• Activity:
Scan the entries below and extract each line with the word "group" in it.

• Records for this task:
○ ○ ○ ○

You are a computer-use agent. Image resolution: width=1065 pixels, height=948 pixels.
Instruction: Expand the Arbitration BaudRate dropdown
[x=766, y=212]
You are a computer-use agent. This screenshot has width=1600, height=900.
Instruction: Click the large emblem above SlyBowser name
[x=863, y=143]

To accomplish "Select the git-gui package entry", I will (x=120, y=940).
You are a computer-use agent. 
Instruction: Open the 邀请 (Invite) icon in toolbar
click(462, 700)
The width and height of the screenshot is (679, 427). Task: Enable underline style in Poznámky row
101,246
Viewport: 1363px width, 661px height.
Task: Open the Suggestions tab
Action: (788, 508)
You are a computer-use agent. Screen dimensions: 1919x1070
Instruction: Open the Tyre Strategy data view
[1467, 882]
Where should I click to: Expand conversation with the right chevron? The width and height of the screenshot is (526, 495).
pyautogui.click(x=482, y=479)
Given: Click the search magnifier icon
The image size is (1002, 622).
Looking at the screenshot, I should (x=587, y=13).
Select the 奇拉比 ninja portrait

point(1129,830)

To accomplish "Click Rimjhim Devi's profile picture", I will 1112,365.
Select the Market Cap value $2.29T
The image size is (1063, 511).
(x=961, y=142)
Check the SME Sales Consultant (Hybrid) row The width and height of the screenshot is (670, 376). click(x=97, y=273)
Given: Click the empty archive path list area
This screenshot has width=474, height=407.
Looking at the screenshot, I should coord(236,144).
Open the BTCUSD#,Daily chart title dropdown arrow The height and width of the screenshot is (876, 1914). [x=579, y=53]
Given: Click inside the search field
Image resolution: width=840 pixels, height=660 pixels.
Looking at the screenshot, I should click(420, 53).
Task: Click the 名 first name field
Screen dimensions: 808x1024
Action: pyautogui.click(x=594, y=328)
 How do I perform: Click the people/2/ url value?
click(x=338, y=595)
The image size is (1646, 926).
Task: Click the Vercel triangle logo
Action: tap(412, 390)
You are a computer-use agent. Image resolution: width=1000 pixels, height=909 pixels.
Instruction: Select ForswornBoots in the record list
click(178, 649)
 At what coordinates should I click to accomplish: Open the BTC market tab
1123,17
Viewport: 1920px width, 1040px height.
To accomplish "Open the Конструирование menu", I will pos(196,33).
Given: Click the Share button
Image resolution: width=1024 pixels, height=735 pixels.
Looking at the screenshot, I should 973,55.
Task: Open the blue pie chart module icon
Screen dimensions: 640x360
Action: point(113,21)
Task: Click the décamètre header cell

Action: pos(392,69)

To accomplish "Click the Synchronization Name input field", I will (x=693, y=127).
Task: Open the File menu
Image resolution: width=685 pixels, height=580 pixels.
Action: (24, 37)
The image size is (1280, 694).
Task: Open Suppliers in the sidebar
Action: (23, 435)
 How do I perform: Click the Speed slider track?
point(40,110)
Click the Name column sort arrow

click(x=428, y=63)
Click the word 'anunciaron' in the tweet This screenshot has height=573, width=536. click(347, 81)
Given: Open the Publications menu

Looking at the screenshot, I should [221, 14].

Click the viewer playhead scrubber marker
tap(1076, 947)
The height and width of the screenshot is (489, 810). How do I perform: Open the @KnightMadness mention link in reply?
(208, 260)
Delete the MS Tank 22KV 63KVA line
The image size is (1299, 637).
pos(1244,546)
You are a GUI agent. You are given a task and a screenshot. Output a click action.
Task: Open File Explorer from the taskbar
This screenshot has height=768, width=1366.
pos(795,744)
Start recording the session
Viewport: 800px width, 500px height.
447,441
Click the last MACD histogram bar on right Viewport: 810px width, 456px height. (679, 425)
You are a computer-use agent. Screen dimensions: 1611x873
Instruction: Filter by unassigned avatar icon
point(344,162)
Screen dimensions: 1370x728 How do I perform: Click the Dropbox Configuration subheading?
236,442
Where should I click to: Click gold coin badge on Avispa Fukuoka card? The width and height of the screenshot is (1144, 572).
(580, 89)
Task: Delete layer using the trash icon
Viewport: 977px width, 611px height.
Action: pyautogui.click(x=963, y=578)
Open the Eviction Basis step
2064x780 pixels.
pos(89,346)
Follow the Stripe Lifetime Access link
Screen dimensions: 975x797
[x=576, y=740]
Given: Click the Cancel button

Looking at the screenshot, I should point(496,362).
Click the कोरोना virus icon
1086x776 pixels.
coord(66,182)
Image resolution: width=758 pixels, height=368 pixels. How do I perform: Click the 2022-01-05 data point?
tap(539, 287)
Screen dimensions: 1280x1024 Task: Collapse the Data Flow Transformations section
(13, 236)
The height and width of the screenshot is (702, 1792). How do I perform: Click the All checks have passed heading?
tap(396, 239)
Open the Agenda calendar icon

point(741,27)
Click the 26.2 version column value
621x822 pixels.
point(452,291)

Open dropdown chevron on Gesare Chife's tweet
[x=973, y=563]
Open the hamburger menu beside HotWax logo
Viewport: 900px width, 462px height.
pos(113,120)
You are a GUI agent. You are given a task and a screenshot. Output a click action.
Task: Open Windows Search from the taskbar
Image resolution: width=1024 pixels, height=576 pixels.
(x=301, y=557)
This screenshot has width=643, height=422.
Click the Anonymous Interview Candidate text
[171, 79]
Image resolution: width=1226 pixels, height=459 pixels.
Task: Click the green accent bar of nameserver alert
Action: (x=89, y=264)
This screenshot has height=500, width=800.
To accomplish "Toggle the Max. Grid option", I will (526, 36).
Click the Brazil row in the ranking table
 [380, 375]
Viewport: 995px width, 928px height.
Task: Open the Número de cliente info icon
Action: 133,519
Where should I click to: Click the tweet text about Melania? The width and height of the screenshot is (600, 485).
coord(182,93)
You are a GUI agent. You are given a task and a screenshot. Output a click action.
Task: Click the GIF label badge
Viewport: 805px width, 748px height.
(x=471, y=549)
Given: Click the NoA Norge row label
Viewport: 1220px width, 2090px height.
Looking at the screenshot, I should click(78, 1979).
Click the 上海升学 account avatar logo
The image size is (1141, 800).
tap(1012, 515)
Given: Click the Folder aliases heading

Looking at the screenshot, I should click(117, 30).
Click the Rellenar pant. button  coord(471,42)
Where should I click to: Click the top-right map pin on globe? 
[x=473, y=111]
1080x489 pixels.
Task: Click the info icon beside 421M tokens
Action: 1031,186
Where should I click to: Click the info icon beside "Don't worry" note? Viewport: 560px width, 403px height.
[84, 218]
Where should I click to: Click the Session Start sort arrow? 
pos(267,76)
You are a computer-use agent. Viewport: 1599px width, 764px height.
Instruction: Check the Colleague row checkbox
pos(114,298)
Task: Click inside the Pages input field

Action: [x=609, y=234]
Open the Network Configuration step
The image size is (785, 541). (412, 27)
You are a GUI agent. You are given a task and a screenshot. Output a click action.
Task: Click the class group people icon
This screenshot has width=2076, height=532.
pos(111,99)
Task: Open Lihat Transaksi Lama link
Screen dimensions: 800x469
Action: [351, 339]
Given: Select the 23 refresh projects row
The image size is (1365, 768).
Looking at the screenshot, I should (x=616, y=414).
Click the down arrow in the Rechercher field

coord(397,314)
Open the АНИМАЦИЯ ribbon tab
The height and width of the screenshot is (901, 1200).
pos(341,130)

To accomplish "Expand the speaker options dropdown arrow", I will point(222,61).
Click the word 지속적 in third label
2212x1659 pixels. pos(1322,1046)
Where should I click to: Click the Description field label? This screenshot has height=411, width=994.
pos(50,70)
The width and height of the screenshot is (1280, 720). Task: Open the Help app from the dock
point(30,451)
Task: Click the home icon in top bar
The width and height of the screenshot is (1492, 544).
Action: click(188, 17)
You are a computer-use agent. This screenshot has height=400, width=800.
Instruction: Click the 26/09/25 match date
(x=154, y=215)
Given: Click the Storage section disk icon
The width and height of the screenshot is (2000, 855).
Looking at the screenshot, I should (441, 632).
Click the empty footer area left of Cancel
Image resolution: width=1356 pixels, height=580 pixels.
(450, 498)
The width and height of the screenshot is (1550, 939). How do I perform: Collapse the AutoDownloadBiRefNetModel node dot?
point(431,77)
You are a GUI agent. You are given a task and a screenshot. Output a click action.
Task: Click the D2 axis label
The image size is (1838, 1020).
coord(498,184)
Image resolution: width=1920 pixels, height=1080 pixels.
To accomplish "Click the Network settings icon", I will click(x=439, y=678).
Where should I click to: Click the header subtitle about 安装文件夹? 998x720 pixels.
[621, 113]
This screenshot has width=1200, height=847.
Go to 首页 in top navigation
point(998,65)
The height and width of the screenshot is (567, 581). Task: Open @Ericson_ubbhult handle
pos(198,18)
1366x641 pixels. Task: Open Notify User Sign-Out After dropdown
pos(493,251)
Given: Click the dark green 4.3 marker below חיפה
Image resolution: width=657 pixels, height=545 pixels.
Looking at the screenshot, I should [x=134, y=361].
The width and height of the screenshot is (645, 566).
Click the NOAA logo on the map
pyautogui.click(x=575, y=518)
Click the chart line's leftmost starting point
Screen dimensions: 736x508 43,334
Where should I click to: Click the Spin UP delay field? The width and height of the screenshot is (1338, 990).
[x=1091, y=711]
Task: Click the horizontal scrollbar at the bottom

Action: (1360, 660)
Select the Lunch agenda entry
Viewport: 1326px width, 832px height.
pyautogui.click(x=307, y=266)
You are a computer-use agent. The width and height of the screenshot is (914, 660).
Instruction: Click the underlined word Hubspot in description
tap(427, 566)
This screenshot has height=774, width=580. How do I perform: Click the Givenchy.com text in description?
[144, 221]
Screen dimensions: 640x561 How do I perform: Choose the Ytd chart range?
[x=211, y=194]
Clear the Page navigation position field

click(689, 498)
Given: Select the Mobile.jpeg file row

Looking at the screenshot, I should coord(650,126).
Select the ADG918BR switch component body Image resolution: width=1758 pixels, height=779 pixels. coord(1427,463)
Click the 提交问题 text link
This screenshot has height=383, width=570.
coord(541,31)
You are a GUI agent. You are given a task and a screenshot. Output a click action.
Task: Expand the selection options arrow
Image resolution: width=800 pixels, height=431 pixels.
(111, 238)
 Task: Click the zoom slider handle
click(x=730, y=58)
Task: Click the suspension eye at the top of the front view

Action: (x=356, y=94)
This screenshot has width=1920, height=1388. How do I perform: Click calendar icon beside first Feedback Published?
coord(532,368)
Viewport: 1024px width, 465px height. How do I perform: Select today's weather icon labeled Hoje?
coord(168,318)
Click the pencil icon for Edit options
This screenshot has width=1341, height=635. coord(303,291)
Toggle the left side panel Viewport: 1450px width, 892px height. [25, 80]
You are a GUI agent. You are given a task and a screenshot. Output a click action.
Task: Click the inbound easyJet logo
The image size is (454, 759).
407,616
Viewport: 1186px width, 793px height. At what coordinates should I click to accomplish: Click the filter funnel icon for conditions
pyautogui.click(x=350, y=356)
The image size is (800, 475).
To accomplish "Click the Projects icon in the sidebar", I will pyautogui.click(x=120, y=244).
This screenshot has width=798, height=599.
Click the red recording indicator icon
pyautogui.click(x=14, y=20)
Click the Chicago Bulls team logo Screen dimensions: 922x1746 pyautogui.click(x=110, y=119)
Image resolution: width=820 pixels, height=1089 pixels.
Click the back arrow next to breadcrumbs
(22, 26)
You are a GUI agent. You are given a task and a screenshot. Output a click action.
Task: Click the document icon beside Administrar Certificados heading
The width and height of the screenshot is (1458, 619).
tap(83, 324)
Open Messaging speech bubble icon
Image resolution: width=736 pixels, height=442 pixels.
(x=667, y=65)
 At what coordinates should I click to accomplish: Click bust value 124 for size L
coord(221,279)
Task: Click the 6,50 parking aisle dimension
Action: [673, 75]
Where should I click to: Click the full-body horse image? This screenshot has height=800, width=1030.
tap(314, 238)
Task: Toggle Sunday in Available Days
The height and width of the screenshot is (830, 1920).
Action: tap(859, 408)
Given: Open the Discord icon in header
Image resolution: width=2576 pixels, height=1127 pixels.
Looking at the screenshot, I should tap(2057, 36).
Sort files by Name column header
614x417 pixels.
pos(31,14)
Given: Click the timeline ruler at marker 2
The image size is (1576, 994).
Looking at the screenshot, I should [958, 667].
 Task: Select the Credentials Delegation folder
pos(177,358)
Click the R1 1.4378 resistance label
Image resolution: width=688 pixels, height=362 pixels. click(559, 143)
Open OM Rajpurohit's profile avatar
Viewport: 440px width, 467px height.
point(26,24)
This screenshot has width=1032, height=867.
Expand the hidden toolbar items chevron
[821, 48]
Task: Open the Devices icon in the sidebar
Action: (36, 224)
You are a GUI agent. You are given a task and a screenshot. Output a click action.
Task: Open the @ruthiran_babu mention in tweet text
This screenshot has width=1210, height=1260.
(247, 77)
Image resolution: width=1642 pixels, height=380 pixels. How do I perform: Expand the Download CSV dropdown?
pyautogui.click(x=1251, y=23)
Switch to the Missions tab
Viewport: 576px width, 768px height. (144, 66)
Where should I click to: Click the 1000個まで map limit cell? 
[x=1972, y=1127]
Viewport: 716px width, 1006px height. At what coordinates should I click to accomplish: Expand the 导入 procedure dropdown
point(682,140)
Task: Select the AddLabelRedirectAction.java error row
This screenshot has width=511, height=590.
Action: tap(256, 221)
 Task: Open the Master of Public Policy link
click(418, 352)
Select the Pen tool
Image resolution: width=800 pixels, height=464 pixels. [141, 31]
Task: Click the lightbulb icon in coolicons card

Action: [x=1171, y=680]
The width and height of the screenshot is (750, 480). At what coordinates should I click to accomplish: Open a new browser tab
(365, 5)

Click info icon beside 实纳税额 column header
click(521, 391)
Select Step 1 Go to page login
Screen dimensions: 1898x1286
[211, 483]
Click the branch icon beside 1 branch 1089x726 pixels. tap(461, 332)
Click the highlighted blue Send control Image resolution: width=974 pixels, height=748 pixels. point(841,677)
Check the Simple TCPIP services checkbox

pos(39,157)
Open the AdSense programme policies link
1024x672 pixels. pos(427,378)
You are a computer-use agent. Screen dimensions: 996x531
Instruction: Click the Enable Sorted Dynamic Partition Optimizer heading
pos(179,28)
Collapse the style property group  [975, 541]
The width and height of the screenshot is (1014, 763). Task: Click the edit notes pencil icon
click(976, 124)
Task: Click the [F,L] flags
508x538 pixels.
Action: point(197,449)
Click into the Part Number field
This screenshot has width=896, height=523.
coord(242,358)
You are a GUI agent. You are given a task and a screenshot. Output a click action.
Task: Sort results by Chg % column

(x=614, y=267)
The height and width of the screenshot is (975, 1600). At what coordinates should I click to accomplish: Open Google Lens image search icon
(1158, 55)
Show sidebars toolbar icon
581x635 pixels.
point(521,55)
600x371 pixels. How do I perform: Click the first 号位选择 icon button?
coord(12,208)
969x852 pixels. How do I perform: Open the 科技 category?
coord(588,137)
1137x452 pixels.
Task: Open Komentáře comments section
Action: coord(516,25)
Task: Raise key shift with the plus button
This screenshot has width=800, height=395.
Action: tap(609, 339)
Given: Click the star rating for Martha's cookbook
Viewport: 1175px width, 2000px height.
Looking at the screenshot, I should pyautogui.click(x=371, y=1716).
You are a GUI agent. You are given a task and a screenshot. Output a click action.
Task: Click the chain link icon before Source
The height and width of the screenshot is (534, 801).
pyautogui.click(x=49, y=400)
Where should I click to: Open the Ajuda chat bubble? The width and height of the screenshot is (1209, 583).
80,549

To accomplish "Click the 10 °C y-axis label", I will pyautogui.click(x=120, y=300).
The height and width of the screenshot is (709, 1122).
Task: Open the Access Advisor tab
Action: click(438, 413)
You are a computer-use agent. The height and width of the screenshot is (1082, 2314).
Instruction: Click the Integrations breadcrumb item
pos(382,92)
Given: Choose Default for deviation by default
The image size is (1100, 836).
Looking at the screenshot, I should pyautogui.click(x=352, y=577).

○ ○ ○ ○

• Output for this task:
Task: Click the class group people icon
Collapse the style property group  [975, 541]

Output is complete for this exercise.